Exercises to complete —
- 1) List the organizations that the passage on clean energy manufacturing names as the authors of a backgrounder on the shift to EVs.
- 2) In the passage on clean energy manufacturing, reproduce the part that opens with the words "The quality of" and closes with "more detail here).".
(Passage Opens)
High-volume domestic manufacturing, which brings down the cost, won’t happen until manufacturers see consistent demand. Strong, long-term policy that drives rapid deployment and provides investment certainty in offshore wind is necessary, coupled with policies to incentivize or require utilization of domestically-manufactured materials, to incentivize investment in establishing and expanding U.S. manufacturing facilities, and in related infrastructure like transmission. U.S. manufacturers will be able to retool and make offshore-specific products that compete with overseas manufacturers with appropriate investments and if they see long-term demand for these products. This is a huge opportunity that can be captured with the help of the right policies.
The story is brighter when looking at the onshore wind industry, though there is still room for improvement. There are currently more than 500 U.S. manufacturing facilities specializing in wind components.  Currently, more than 90% of nacelles—the housing for the generator, gearbox, and other mechanics—for U.S. onshore wind turbines are assembled in the United States, along with 40%-70% of blades and hubs and 65%-85% of wind towers. [32,33] However, internal nacelle components like electronics have very little domestic content. And, very few of these facilities are union represented.
Happening alongside the nation’s transition to cleaner, cheaper forms of energy is an ongoing shift to cleaner vehicles, including EVs. The auto sector is at the heart of U.S. manufacturing, and ensuring the United States leads in EV manufacturing will be critical to sustaining good jobs in the clean economy and across the manufacturing sector. Securing jobs in the coming shift to EVs will depend equally on ensuring automakers and suppliers are building the latest and best technology here in the United States, and taking steps to reverse the outsourcing of parts and components to other nations. In short, the United States is at a crossroads and the shift to EVs can either take the nation forward—bringing manufacturing back to America and building more and better jobs—or the United States can step away from technological leadership, give back initial manufacturing and jobs gains, and put the next generation of manufacturing jobs at risk.
The quality of EV jobs varies a great deal throughout the industry.  Looking across the supply chain, some manufacturers in the auto sector offer wages just over minimum wage with no benefits and hazardous working conditions. Others pay workers in the $20-30 per hour range with full benefits and rigorous safety processes and oversight. Jobs in the automotive sector can either provide a ladder of training and rewarding career paths or they can be temporary and dead end jobs. There are challenges and opportunities facing workers and manufacturing in the shift to EVs and the policy action needed to ensure the ongoing shift to cleaner technology in the automotive sector also results in more and better jobs (see a backgrounder from the BlueGreen Alliance, UAW, USW and AFL-CIO Industrial Union Council for more detail here).
The Human Cost of Imports
Reliance on imported goods in the clean energy sector has been tied to human rights abuses. By producing more of these products and materials domestically and insisting on higher environmental and labor standards globally, the U.S. can ensure that they are made with high-road labor standards throughout the supply chain.
(Passage Closes)
(Entries provided Opens)
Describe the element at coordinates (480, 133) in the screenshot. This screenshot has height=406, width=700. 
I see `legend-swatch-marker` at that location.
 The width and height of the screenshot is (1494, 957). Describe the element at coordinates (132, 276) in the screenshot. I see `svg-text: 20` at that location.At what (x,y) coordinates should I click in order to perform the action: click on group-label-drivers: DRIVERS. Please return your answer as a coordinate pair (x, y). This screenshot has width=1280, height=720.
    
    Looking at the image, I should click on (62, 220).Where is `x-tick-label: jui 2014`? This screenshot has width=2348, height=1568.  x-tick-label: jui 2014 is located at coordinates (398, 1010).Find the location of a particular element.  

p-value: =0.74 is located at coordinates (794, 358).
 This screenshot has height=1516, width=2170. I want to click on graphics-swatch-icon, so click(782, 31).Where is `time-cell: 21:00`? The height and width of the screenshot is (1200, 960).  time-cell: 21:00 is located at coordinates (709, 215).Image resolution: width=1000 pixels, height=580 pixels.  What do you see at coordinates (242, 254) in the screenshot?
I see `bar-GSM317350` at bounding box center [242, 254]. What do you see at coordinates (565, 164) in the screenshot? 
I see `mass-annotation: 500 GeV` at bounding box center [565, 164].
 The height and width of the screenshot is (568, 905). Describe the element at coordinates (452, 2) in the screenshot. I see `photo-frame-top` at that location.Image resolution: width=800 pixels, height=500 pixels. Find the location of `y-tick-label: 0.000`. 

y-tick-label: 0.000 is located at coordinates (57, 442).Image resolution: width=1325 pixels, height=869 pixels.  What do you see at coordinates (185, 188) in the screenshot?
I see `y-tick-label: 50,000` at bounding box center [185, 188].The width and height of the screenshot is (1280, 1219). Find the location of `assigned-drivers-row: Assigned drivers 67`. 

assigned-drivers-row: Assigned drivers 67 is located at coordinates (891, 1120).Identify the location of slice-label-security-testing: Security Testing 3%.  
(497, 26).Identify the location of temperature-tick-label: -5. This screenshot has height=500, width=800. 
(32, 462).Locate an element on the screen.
(Entries provided Closes)
Solutions to each task —
- 1) BlueGreen Alliance, UAW, USW, AFL-CIO Industrial Union Council

- 2)
The quality of EV jobs varies a great deal throughout the industry.  Looking across the supply chain, some manufacturers in the auto sector offer wages just over minimum wage with no benefits and hazardous working conditions. Others pay workers in the $20-30 per hour range with full benefits and rigorous safety processes and oversight. Jobs in the automotive sector can either provide a ladder of training and rewarding career paths or they can be temporary and dead end jobs. There are challenges and opportunities facing workers and manufacturing in the shift to EVs and the policy action needed to ensure the ongoing shift to cleaner technology in the automotive sector also results in more and better jobs (see a backgrounder from the BlueGreen Alliance, UAW, USW and AFL-CIO Industrial Union Council for more detail here).